MIT President Rafael Reif said in a statement that the findings dispel “widely circulated myths” about the university’s involvement in the case.
“I am confident that MIT’s decisions were reasonable, appropriate and made in good faith,” he said.
Reif said he has also asked university officials to review MIT’s policies “on the collection, provision and retention of electronic records” and has asked students, alumni, faculty and staff to have a discussion about the case’s broader questions of “open access, intellectual property, responsibility and ethics in the digital domain.”
Frustrated by the high cost of scholarly journals, Swartz decided published the JSTOR articles online because he believed the information should be available to everyone free of charge. But the U.S. Justice Department charged him with trespassing and user policy violations under the Computer Fraud and Abuse Act.
Swartz faced the chance of spending more than 30 years in prison for his alleged crimes. JSTOR never pressed charges against him.
Swartz was supposed to go to trial in April, but in January he committed suicide. Many of his supporters have blamed his premature death on the impending federal trial and blame prosecutors and MIT for pursuing the case.

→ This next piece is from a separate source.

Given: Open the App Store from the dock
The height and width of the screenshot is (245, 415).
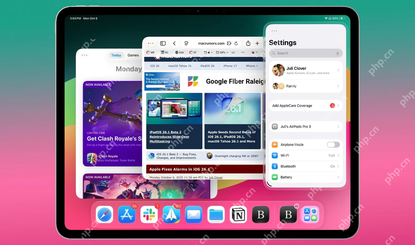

While the internal report found that school officials did not actively advocate for federal prosecutors to prosecute and charge Swartz, the panel still criticized MIT for its “hands-off” attitude.
“If the Review Panel is forced to highlight just one issue for reflection, we would choose to look to the MIT administration’s maintenance of a ‘neutral’ hands-off attitude that regarded the prosecution as a legal dispute to which it was not a party,” the report said. “This attitude was complemented by the MIT community’s apparent lack of attention to the ruinous collision of hacker ethics, open-source ideals, questionable laws, and aggressive prosecutions that was playing out in its midst.”
“By responding as we did, MIT missed an opportunity to demonstrate the leadership that we pride ourselves on,” the authors concluded.
In response to the report, Swartz’s partner, Taren Stinebrickner-Kauffman, released a statement saying, “MIT’s behavior throughout the case was reprehensible, and this report is quite frankly a whitewash.”
“Aaron would be alive today if MIT had acted as JSTOR did,” he said. “MIT had a moral imperative to do so.”
According to The Huffington Post, Swartz’s father, Robert, said he had not yet seen the university’s report but hoped the university realized it “made significant mistakes in how it handled Aaron’s situation and that the university will commit to making substantive changes to prevent these kinds of tragedies in the future.”
Robert Swartz, a former intellectual property consultant for MIT, said the university should also provide financial and administrative support to make academic research journals accessible to the public. He said the university should mandate internal reviews for computer hacking allegations before a case is referred to outside law enforcement agencies.
Many Swartz supporters are still upset that, according to the report, MIT indicated to law enforcement that Swartz had “unauthorized” access to the network. Lawrence Lessig, a Harvard Law professor and friend of Swartz, said that since there is no law against “abusing an ethernet jack,” this detail changes the case against Swartz completely.
“The whole predicate to the government’s case was that Aaron’s access to the network was ‘unauthorized,’ yet apparently in the many many months during which the government was prosecuting, they were too busy to determine whether indeed, access to the network was ‘authorized,’” he said.